We use animal models of preeclampsia and blood vessels from women with preeclampsia to study how blood vessel function is impaired. We also work with clinicians and researchers at The Mercy Hospital for Women (Melbourne) to test novel drugs and treatments for preeclampsia. Our laboratory has particular expertise in pressure and wire myography, contemporary molecular biology techniques and protein analysis to assess vascular function and the molecular pathways that regulate vasodilation.
- Regulation of uterine and mesenteric artery function during pregnancy;
- Molecular pathways that regulate vasodilation;
- Testing of drug treatments for preeclampsia.
- Pask Lab - Reproductive development, disease and comparative genomics
The primary focus of Pask Lab research is to understand the molecular and cellular mechanisms that lead to formation of the male and female reproductive tracts from a common urogenital system.
The formation of the testis or ovary is a critical step in human development. Disorders of sexual differentiation are of prime medical and clinical significance being the most common genetic disorders of live human births.
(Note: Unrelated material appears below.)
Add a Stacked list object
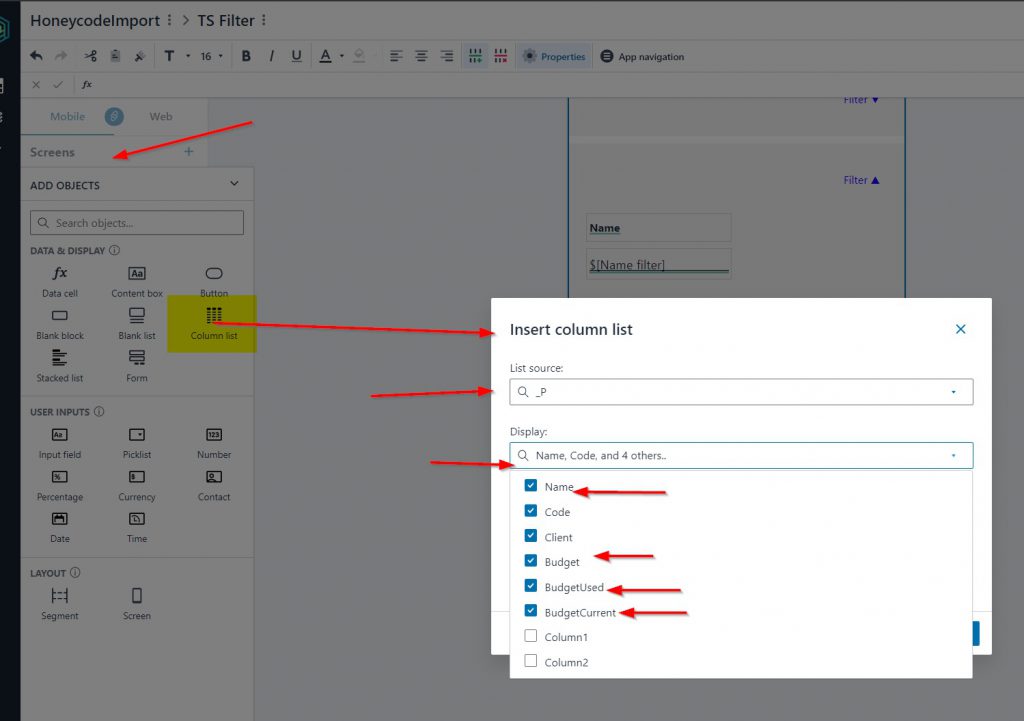 click(60, 365)
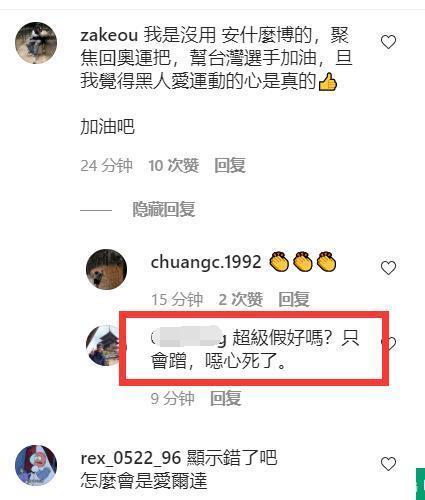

While a failure of normal gonadal development is not life threatening, is of great significance to the fertility of the individual. The gonad also provides an ideal model tissue in which to study the process of organogenesis, since two completely different organs can arise from an essentially identical primordium. My lab uses a number of unique model systems, genomics and transcriptomics to study these critical aspects of mammalian development.
- Development and disease of the external genitalia;
- Molecular control of ovarian differentiation;
- Mammalian body patterning;
- Comparative genomics.
- Renfree/Shaw Lab - Molecular and endocrine control of reproduction & development
Our research covers a wide range of questions in reproductive and developmental biology, using physiological, endocrine, genetic, and comparative genomic techniques. The main focus is to understand the genetic, epigenetic, cellular and hormonal control of the formation of the early embryo and the gonads, pregnancy, fetal and neonatal growth and lactation. The epigenetic control of early development is an increasingly important area of research with clinical application.
Disorders of sexual differentiation are amongst the most common birth defects. We have developed the marsupial as a model for understanding human development. Our research has resulted in clinical endocrinology guidelines on human sexual disorders. We have completed two genomes of Australian native mammals, which are facilitating the understanding of developmental and reproductive processes in all mammals including humans.
- Sexual development and disorders;
- Germ cell and gonadal biology;
- Comparative genomics and epigenetics;
- Embryonic diapause and cell lineage specification;
- Comparative reproductive immunology;
- Endocrine control of growth and development.